The Canadian Forces, to their credit, have recently come to the forefront among armed forces in the transformation process.

For example, all three arms of the Forces have bought into the notion of “netcentric” warfare. This is jargon for “network centric”, a situation in which all the combat elements in a given environment are digitally linked so that each can “see” the situation from the other’s perspective as it happens. Thus a Canadian frigate, for example, becomes just one node in an information network that may link a United States aircraft carrier, U.S. and Allied fighter and reconnaissance aircraft, other Allied warships, and usually one or more surveillance and communications satellites.

The Canadian navy has been operating in this way with the U.S. Navy for the better part of a decade. The air force is upgrading its CF-18 fighter aircraft to do the same thing with the U.S. and other Allied air forces. The Canadian army is not only aiming to network with the U.S. Army but is also turning itself into a lighter, more mobile, more air transportable, and at the same time more lethal force.

This is all well and good. Smaller militaries must seek solutions through new technologies that cannot be found through more person power or more weapons platforms that healthier defence budgets allow. But if all this transformation is not done with an eye to the past, dangerous consequences might ensue.

Since there is no substitute for battle in any simulation, military history in particular and history in general is the only laboratory that can provide any real guidance to military planners. Two axioms that history reminds us of, for example, are that the future of anything is never predictable and that warriors who do not have access to up-to-date war-fighting technologies will seek other means to combat those technologies. A corollary to this last axiom is that they will always seek the cheapest and easiest means to do so.

Just what can we say about the future?

The Canadian army’s transformation—to take but one example—is largely based on the assumption that any future fighting that it does will be similar to the conflicts that have broken out around the world since the end of the Cold War. That is a reasonable assumption. It is hard to see what else the army can do now, given its limited resources. But there may be a cloud on the horizon.

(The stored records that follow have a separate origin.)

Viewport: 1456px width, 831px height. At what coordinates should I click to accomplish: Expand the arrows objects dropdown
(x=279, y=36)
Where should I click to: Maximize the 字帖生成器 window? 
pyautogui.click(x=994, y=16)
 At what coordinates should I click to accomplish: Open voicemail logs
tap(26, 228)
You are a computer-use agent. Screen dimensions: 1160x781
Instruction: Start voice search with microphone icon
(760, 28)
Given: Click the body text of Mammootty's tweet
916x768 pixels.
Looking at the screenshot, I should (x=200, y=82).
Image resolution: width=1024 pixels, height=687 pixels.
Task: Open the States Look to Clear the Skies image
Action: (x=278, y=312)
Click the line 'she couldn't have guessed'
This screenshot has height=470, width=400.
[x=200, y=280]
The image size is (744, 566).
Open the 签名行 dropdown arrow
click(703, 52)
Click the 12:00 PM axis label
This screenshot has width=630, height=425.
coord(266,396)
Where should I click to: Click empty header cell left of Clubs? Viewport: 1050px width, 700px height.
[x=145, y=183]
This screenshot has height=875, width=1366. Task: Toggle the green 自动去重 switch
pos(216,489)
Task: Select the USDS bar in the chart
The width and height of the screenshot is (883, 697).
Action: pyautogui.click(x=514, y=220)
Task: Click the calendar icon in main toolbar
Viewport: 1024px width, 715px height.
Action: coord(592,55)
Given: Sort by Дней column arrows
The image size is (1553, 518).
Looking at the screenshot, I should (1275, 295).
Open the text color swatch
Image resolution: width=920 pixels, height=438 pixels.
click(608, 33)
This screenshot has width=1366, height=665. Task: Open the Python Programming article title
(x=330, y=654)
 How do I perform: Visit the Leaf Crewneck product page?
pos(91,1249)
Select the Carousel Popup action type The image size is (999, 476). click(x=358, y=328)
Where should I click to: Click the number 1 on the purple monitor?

Russia’s President Vladimir Putin seems determined to re-centralize state power in Russia while building up anew the sort of heavy military forces that the Soviet Union once possessed. Hardly a week passes without the announcement of a new Russian missile, increased production of Russian armoured forces, or a new generation of Russian submarines. The Russian defence budget is growing, the recently sick Russian armed forces are being rejuvenated, Russia is establishing new military ties with China.

These are facts.

Whether they are facts that the Canadian military ought to (or should) take into consideration is another question. But they do indicate that the near future may more resemble the Cold War era than the 15 years since the end of the Cold War.

As to the effectiveness of new technologies, the fighting in both Afghanistan in 2002 and Iraq from the outbreak of the war in March 2003 to now have demonstrated pretty conclusively that technology has its limits. An article in the November 2004 Technology Review published by the Massachusetts Institute of Technology is subtitled “Networking Technologies Were Meant To Transform The U.S. Military. They Didn’t Work In Iraq.” It tells the story of one U.S. Army battalion fighting its way through to Baghdad in April 2003 but not knowing from one hour to the next exactly where the enemy was.

That story might have been written about World War II or indeed any war of movement since the dawn of time. Technology will give today’s soldier, and his or her commanders, more information than ever before, but it can no more dissipate the fog of war than it can or will remove the pain and killing of battle.